All of a sudden, he felt left out. He felt discarded. He felt unloved. He got frustrated. He started spending more time outside with people who had failed in life and had picked up bad habits. His time with the family was lessening. Both the sides failed to bridge the relationship that was falling apart. They nursed their own vain egos.
Binge drinking with friends, gambling and watching Bollywood movies in cinema halls became rituals of his daily life. Then somehow he managed to fly to South Korea under work visa. His job there was to work hard, save money and send home. Every time he called, his mother, brother and sisters would put pressure on him to send some more money.
They would be happy if I sent them money. If I delayed sending money when I would be sick or had to buy something for myself they would start talking to everyone. His dad, however, was an exception. He always wanted him to succeed and be a good person. He never expected money from his son.
“They never asked me how I was faring; whether I was sick or not. They never said they missed me during festivals. I would call them the day before Dasain and all I would hear back would be how they had prepared for the Day, what they had bought for the festival and why they needed more money. I had become a sugar dad for them. Just a sugar dad… Nothing more. Nothing less,” I could hear him sob when he called me one of those days and expressed the sorry story of the gulf of ever widening family ties, breaking family values and churning social mores.

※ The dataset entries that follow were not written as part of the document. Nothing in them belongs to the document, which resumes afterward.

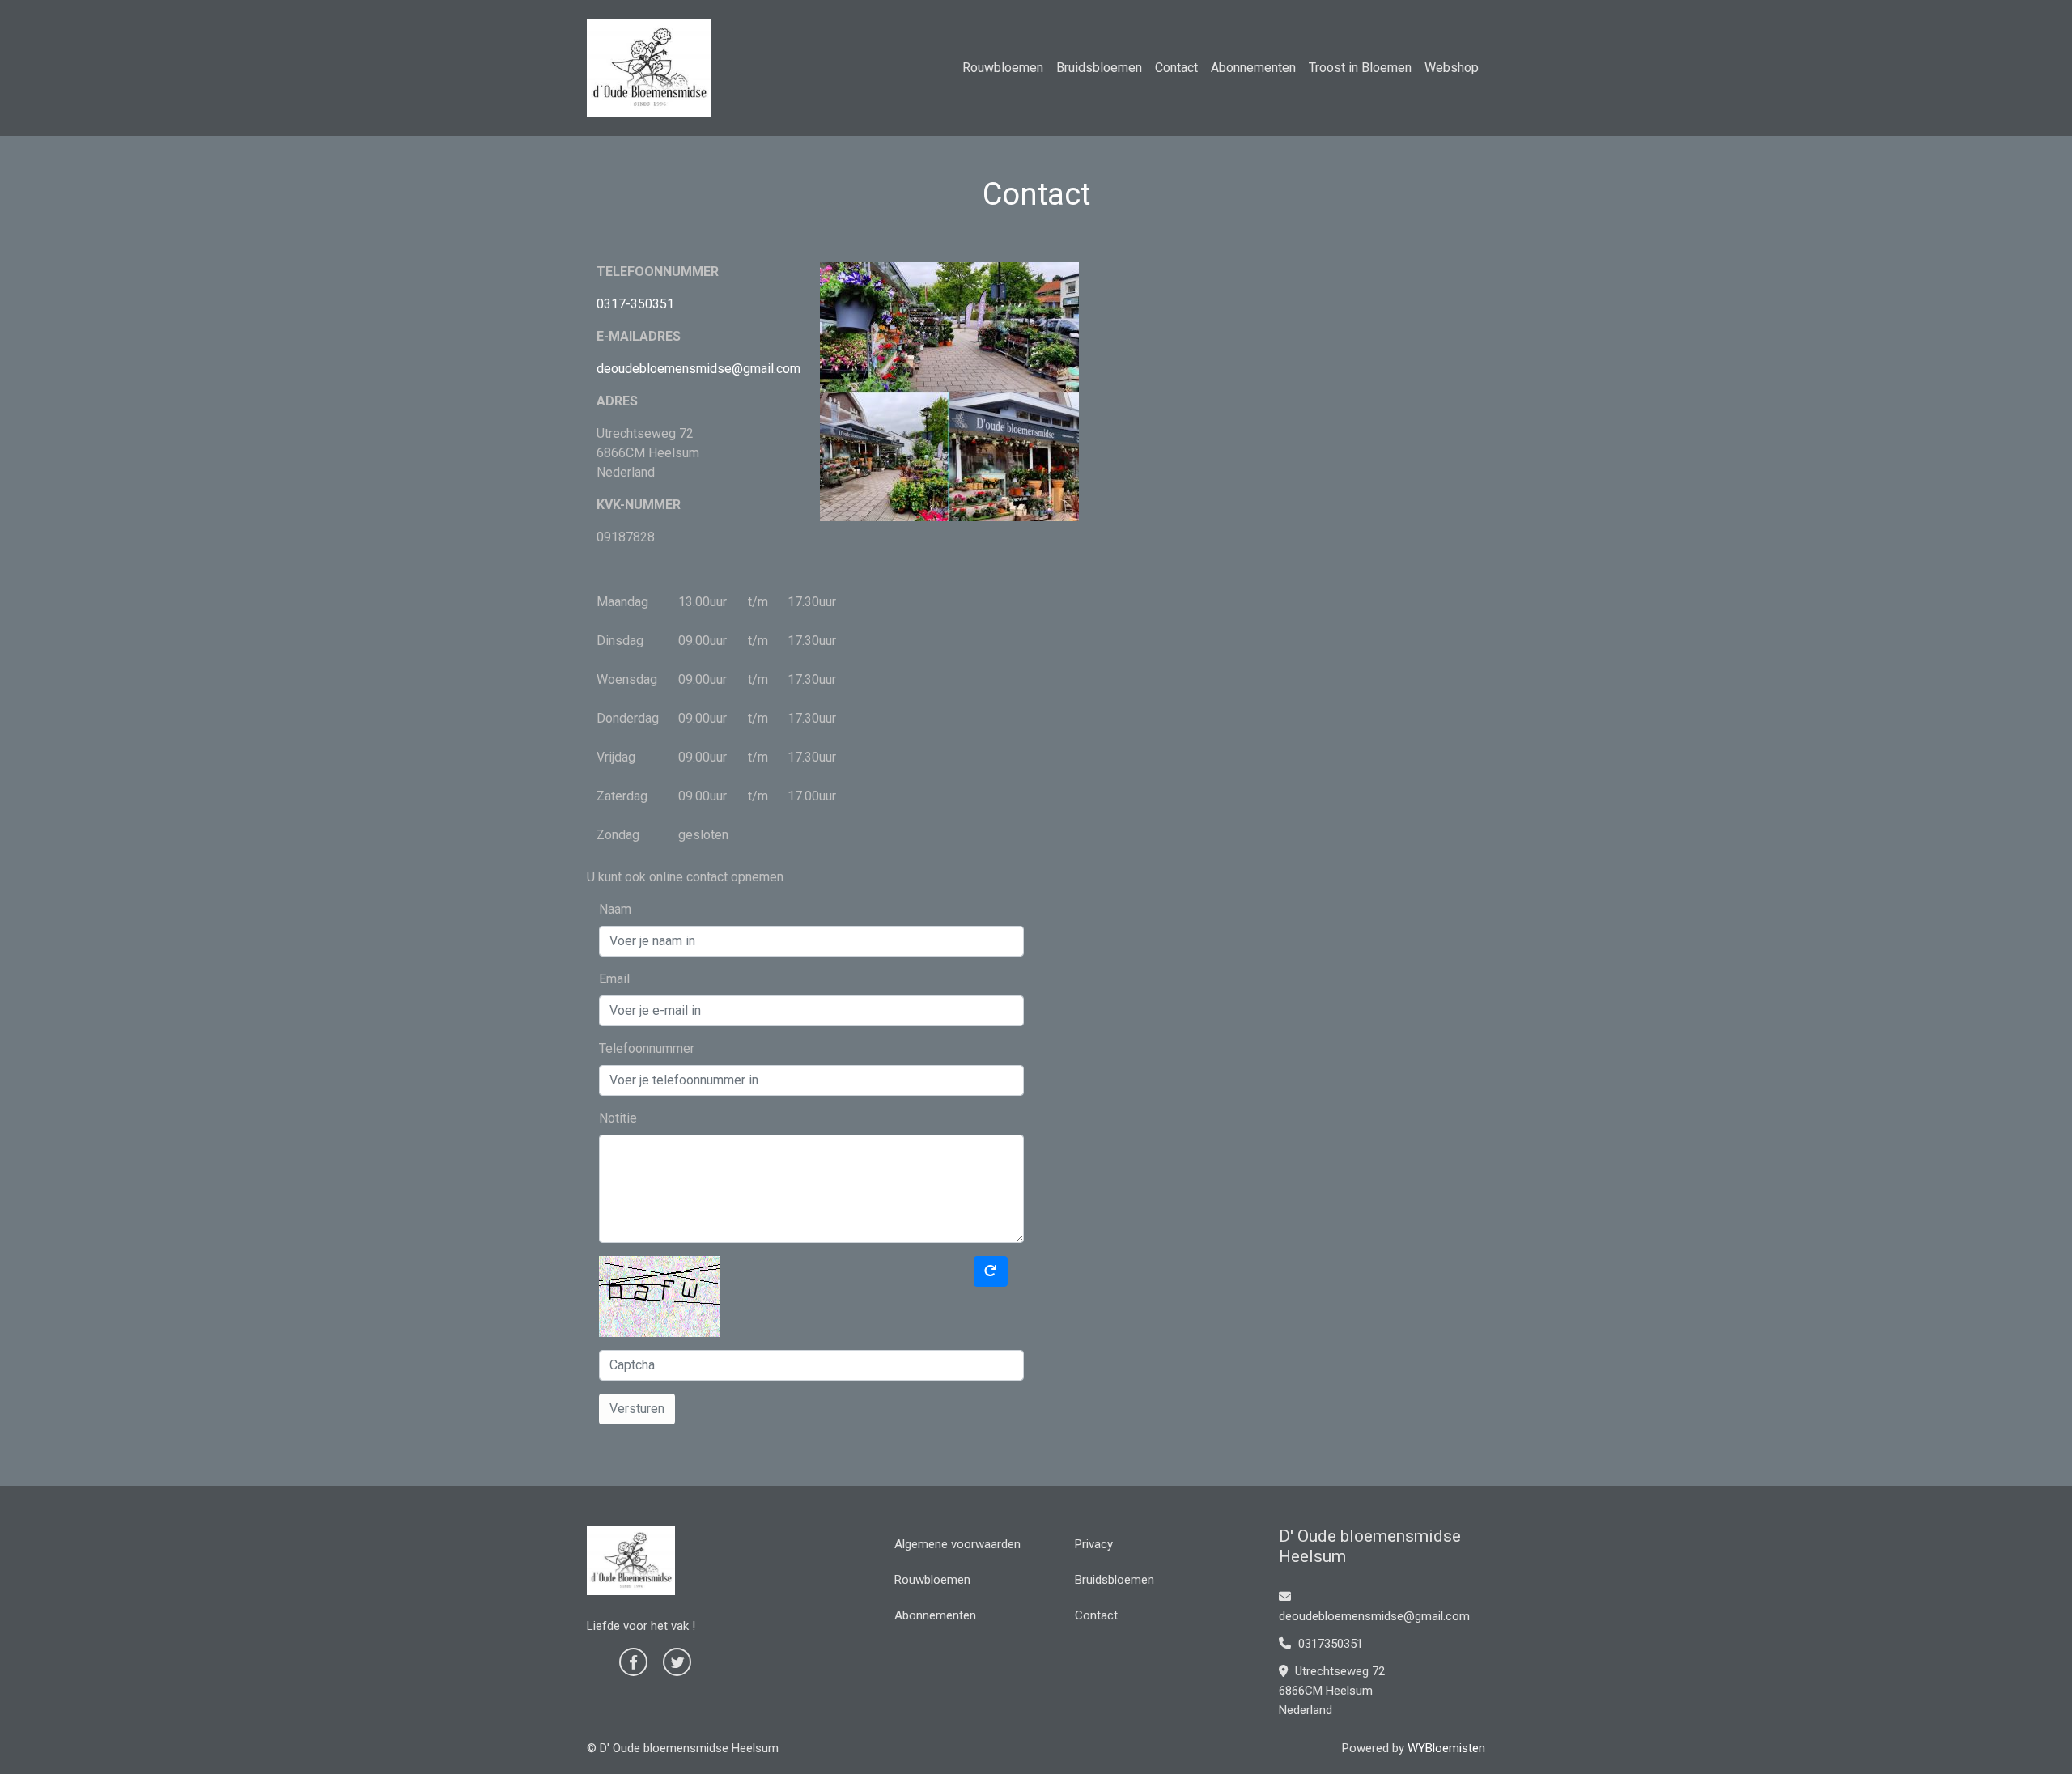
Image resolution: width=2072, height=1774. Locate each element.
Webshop (1451, 67)
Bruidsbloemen (1099, 67)
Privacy (1094, 1544)
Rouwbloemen (1002, 67)
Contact (1176, 67)
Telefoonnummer (646, 1048)
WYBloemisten (1446, 1748)
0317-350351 (635, 304)
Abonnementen (1253, 67)
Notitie (618, 1118)
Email (614, 979)
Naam (615, 909)
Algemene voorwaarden (957, 1544)
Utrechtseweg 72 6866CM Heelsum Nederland (1332, 1690)
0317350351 (1329, 1643)
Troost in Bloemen (1360, 67)
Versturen (636, 1408)
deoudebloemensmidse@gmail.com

This story does not necessarily hold true to many families with similar situations. Families love their kids and they really miss them when they are away from home in connection to their pursuit of higher education or employment opportunities.
But there are families that treat their kids in the gulf and other nations as the money making machines -- sugar dads or sugar moms. These young men and women are left to dry without love. And those who could not be sugar dads or sugar moms are forgotten completely. Their calls are not even answered.
We hear no conversations on love or the past that was full of love and family and social values when family members talk these days. All families talk today in Nepal’s households is whose son is in which country and who sends more money and who has built big and beautiful houses and whose wife dons herself with the most jewelry in her body and whose husband or son or brother rides on the most expensive car.
It’s no secret there are many Kisans in the streets of Kathmandu or other metropolis areas struggling hard to survive. But the well-kept secret is there are more unloved Kisans within the families across the nation.
Many may discard this story as an emotional outburst based on one single story of a person or a family. But there is no guarantee it will not replicate into another family's saga in their vain pursuit of riches.
Before we lose family values in the name of rooting out poverty and gaining material ownership, lets think more closely as to how this contributes to family's and country’s overall emotional health.
I am sure, answers are not easy. But they are certainly not unachievable.
Let's talk about love. Let's talk about our childhood that were filled with love. We don't have to lose anything by talking about that. We can talk about money before we end our conversations. But first, let's say that we care for each other.